(Dataset entries)

──────

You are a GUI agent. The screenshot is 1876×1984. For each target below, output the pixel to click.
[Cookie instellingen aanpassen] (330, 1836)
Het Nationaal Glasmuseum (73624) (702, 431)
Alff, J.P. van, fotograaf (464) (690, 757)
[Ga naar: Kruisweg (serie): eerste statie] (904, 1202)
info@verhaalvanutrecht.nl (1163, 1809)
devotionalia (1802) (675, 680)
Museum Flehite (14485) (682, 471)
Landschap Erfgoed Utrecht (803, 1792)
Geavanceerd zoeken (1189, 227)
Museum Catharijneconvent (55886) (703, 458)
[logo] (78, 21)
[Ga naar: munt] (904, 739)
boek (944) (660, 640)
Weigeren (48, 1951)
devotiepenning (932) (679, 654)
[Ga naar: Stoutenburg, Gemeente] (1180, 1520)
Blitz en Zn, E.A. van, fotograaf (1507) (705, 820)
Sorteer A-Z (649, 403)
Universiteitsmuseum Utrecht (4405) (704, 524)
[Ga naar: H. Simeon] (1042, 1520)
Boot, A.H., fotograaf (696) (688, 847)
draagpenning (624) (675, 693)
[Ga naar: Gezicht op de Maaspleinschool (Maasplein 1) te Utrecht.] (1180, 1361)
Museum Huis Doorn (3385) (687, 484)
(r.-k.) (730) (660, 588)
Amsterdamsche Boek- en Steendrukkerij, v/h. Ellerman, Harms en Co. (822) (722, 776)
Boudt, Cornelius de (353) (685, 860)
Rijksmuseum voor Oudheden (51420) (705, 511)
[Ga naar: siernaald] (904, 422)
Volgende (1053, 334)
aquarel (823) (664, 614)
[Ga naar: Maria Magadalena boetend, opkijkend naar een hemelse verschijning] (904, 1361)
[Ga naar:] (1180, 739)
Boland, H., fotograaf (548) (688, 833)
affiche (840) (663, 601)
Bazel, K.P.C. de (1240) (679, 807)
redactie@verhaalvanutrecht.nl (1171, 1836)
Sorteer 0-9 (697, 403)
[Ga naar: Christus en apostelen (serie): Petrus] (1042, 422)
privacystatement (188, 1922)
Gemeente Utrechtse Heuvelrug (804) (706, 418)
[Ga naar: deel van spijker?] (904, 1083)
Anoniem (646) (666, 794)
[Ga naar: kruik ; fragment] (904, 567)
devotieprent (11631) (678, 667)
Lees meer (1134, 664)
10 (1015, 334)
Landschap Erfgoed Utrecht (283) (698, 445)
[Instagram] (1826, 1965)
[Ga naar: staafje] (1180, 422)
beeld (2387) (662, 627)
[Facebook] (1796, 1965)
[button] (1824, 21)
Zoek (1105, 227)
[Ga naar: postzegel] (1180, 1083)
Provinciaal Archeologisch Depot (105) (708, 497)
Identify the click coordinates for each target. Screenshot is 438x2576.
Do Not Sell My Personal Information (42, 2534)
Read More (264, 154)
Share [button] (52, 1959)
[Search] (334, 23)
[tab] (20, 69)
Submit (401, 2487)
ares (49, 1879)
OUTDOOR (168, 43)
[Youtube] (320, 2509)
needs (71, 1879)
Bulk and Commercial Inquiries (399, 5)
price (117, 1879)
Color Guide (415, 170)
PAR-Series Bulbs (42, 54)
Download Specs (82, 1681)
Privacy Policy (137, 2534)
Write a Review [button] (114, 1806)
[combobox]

──────

• _Task description_:
For each line in the data that holds the word "Gemeente", copy the line.

• _Exercise output_:
[Ga naar: Stoutenburg, Gemeente] (1180, 1520)
Gemeente Utrechtse Heuvelrug (804) (706, 418)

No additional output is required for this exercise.